Supreme Court Urged to Uphold States’ Authority to Redraw Congressional Maps

December 30, 2024 by Dan McCue
Supreme Court Urged to Uphold States’ Authority to Redraw Congressional Maps
A crowd gathers outside the U.S. Supreme Court. (Photo by Dan McCue)

WASHINGTON — Twenty state attorneys general on Monday urged the Supreme Court to reaffirm that states have the constitutional right to redraw congressional district lines when they believe political lines have been drawn in violation of the Voting Rights Act.

The request came in the form of a 38-page amicus brief filed in the case Lousiana v. Callais, which the justices are expected to hear sometime in March.

The case represents the latest chapter in a series of legal disputes over race and gerrymandering in the state.

Louisiana v. Callais and an earlier, related lawsuit, Robinson v. Callais, are both challenges to a congressional map, known as S.B. 8, that the Louisiana legislature adopted earlier this year after a federal court tossed out a previous map on the grounds that it likely violated Section 2 of the Voting Rights Act.

Section 2 prohibits any and all election practices, including the creation of district maps, that might result in a denial of or barrier to an individual’s right to vote based on race.

When it comes to alleged gerrymandering, cases like Louisiana and Robinson often revolve around the argument that the map in question would dilute the votes, and therefore the voting power of the state’s Black residents.

The map tossed out by the federal court last year was created in 2022 and denoted that only one of the state’s six congressional districts would have a majority of Black voters residing within it, this at a time when the 2020 census showed a third of the state’s population is Black.

Louisiana lawmakers then went back to the table and came up with a new map it submitted to the court earlier this year.

The new map includes a second Black-majority district, stretching from Shreveport in the northwest corner of the state all the way down to Baton Rouge in the southern part of the state.

Though the lawmakers hoped the new map would pass muster, it was soon challenged in court by a group of non-Black voters, who complained that the new map was a racial gerrymander and an unconstitutional infringement on their right to vote.

A three-judge federal court panel agreed, and barred the state from using the new map, but in May, a divided Supreme Court intervened and put the district court’s order on hold — in the process ensuring the state would use S.B. 8 in the 2024 general election.

The state and the plaintiffs in the original case both petitioned the Supreme Court to settle the matter once and for all.

In its filing with the court, the state argues that it is essentially in a no win situation, trapped between competing court orders and as a result, in an endless cycle of trying to comply with the Voting Rights Act and the Equal Protection clause, only to wind up being sued by parties who believe they’ve been slighted by the submitted map.

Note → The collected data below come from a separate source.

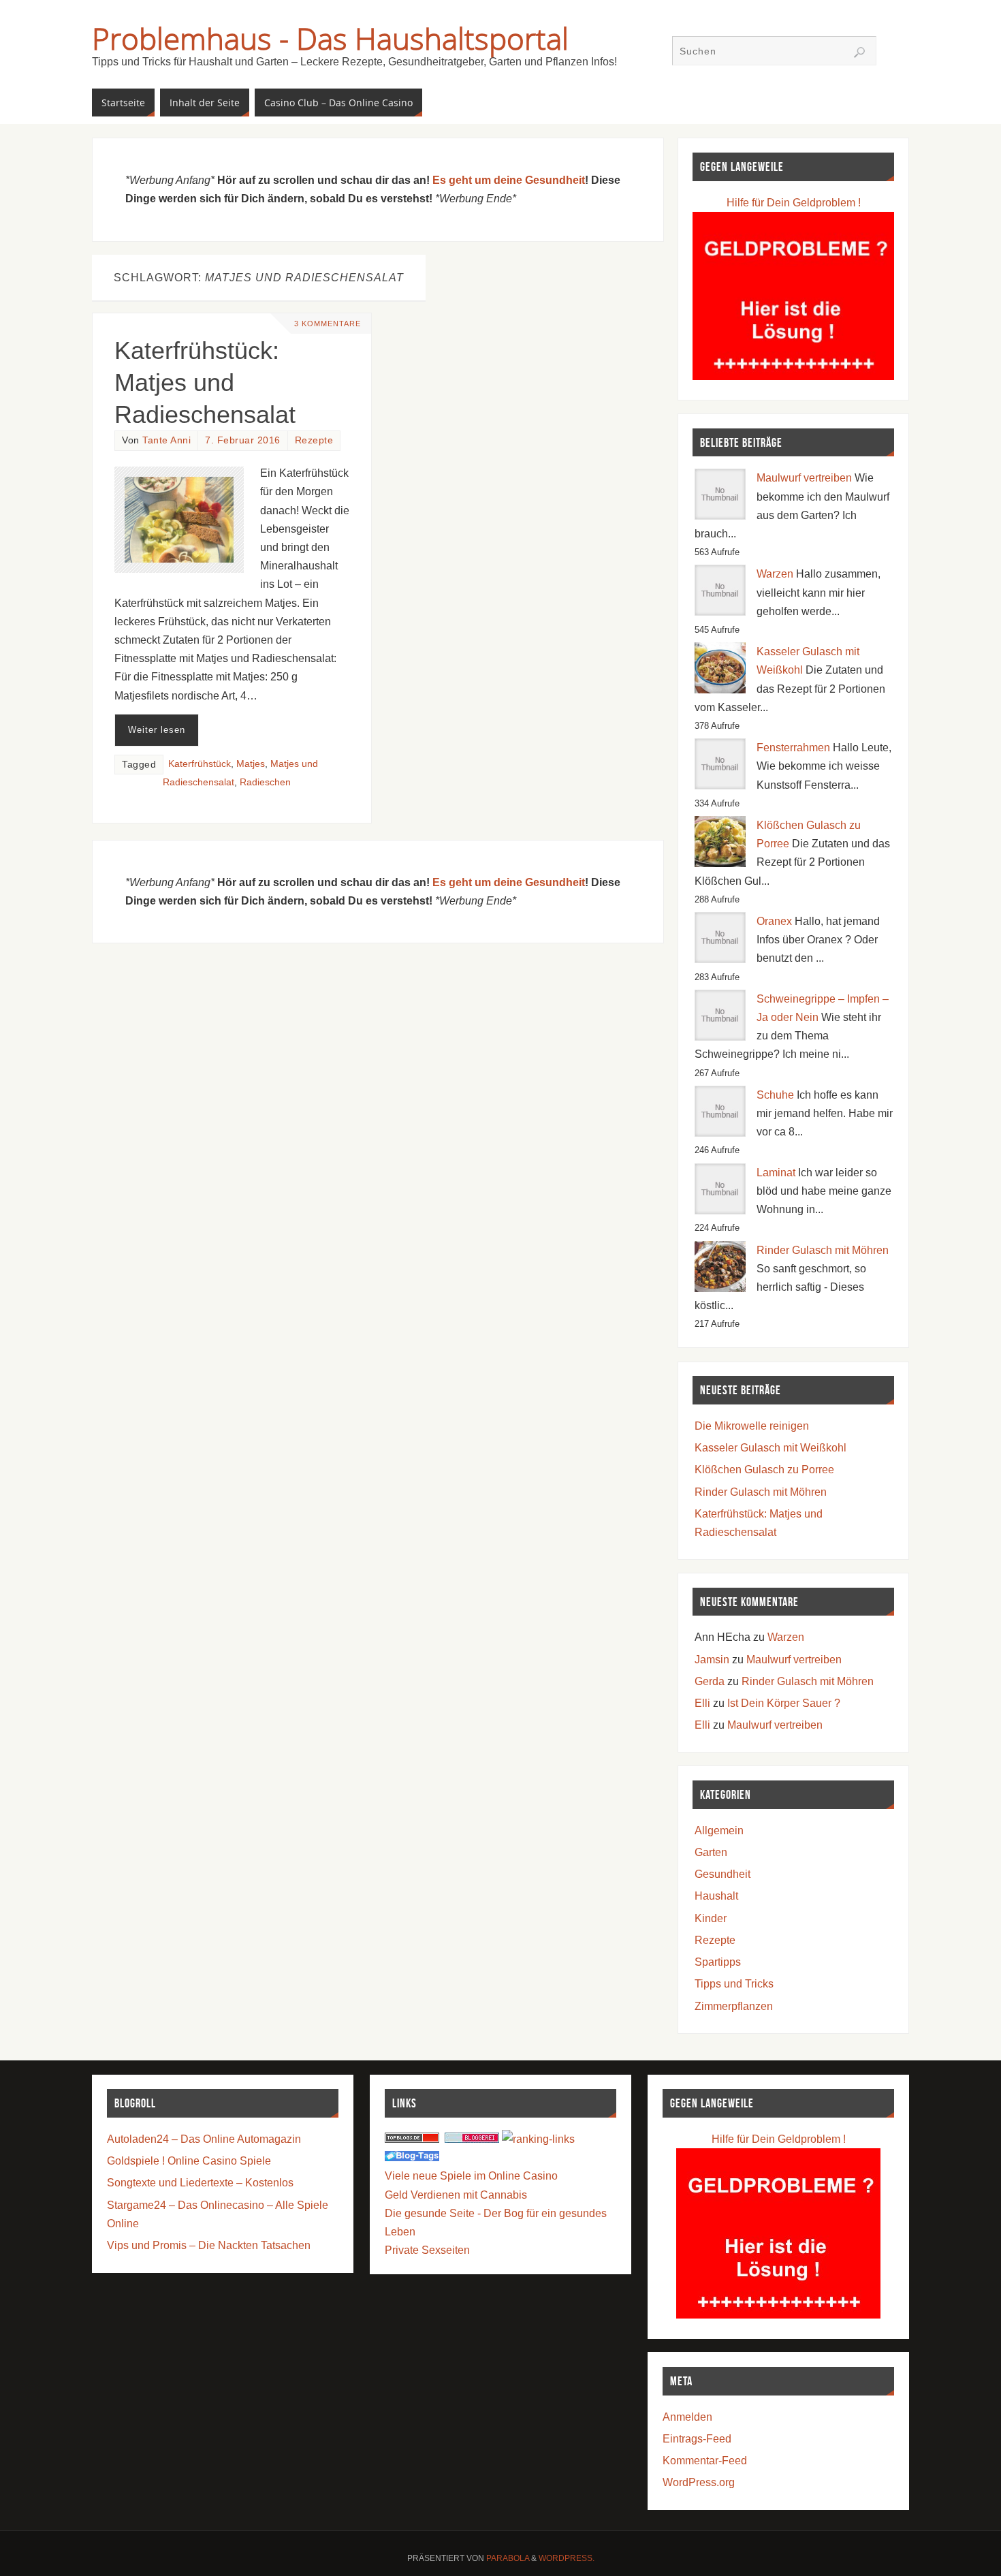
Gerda (710, 1681)
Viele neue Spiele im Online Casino (471, 2176)
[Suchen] (859, 52)
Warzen (775, 574)
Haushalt (716, 1896)
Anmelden (687, 2417)
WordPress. (566, 2558)
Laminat (776, 1172)
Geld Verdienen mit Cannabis (456, 2195)
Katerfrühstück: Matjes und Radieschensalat (205, 382)
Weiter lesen (156, 730)
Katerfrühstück (199, 764)
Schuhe (775, 1095)
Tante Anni (166, 440)
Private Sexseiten (427, 2250)
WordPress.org (699, 2482)
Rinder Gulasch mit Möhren (823, 1250)
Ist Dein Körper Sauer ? (783, 1703)
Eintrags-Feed (697, 2439)
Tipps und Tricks (734, 1984)
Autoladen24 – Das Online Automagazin (204, 2139)
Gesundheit (722, 1874)
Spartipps (718, 1962)
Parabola (507, 2558)
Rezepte (314, 440)
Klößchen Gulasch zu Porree (764, 1469)
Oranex (774, 921)
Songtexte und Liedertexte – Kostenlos (200, 2182)
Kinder (711, 1918)
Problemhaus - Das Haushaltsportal (330, 38)
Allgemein (719, 1830)
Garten (711, 1852)
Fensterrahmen (793, 747)
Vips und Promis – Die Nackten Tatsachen (209, 2245)
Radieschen (265, 782)
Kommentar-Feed (705, 2460)
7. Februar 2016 (243, 440)
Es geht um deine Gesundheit (508, 180)
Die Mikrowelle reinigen (752, 1426)
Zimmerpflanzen (734, 2006)
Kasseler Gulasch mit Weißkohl (770, 1448)
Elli (702, 1703)
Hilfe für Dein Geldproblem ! (794, 202)
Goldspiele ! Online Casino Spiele (189, 2161)
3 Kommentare (327, 323)
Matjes (250, 764)
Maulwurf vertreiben (804, 478)
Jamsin (712, 1659)
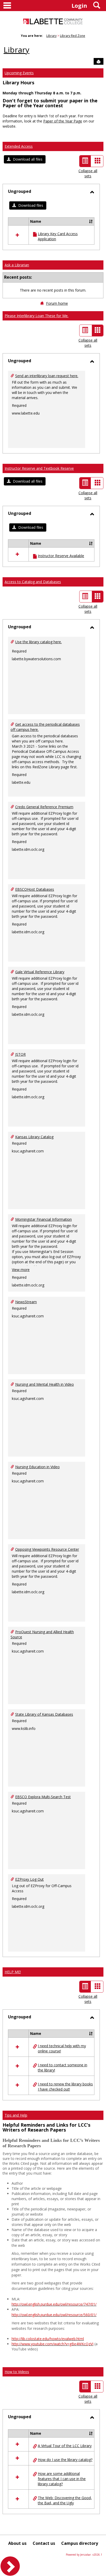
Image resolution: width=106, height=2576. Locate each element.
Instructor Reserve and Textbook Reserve (39, 468)
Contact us (44, 2543)
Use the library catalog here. (38, 641)
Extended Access (19, 146)
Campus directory (79, 2543)
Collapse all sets (87, 173)
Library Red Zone (72, 36)
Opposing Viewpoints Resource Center (47, 1549)
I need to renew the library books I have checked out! (65, 2087)
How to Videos (17, 2371)
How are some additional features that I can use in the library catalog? (62, 2478)
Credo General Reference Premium (44, 806)
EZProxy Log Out (29, 1879)
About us (17, 2543)
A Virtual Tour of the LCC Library (65, 2445)
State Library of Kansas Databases (44, 1714)
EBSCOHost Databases (34, 889)
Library (51, 36)
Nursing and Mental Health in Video (44, 1384)
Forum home (57, 303)
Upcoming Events (19, 72)
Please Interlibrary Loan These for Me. (36, 315)
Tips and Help (16, 2115)
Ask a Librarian (17, 264)
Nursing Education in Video (37, 1466)
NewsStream (26, 1301)
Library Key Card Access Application (58, 236)
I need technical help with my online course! (62, 2048)
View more (21, 1269)
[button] (25, 159)
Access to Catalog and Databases (33, 581)
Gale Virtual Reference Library (39, 971)
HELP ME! (13, 1971)
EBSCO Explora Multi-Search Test (43, 1796)
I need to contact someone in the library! (62, 2067)
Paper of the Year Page (62, 121)
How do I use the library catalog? (65, 2459)
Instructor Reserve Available (61, 555)
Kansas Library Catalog (34, 1136)
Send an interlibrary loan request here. (46, 375)
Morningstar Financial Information (43, 1219)
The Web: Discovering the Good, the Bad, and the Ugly (65, 2500)
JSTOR (20, 1054)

The voters, meanwhile, want the justices to affirm the lower court’s ruling.

In the petition filed Monday, the state attorneys general throw their support behind the Louisiana lawmakers, arguing they had every right to enact a congressional map that included two majority-Black districts after their first attempt at a map was found legally wanting.

“States are entitled to ‘breathing room’ when they redraw electoral maps to address likely violations of the Voting Rights Act,” they wrote, citing an earlier Supreme Court case, Bethune-Hill v. Virginia State Bd. of Elections.

“Federal courts that deny states that flexibility improperly intrude on the states’ primary responsibility over redistricting within their own jurisdictions,” they said.

They conclude by saying they believe the lawmakers in Louisiana took steps to “adopt reasonable compliance measures.” They further contend if there’s one branch in a position to revise the statutes and clarify the rules, it should be Congress, “not this court.”

“The court should leave to Congress the policy questions of whether and how to alter the requirements for establishing a Section 2 vote dilution claim,” they wrote in closing.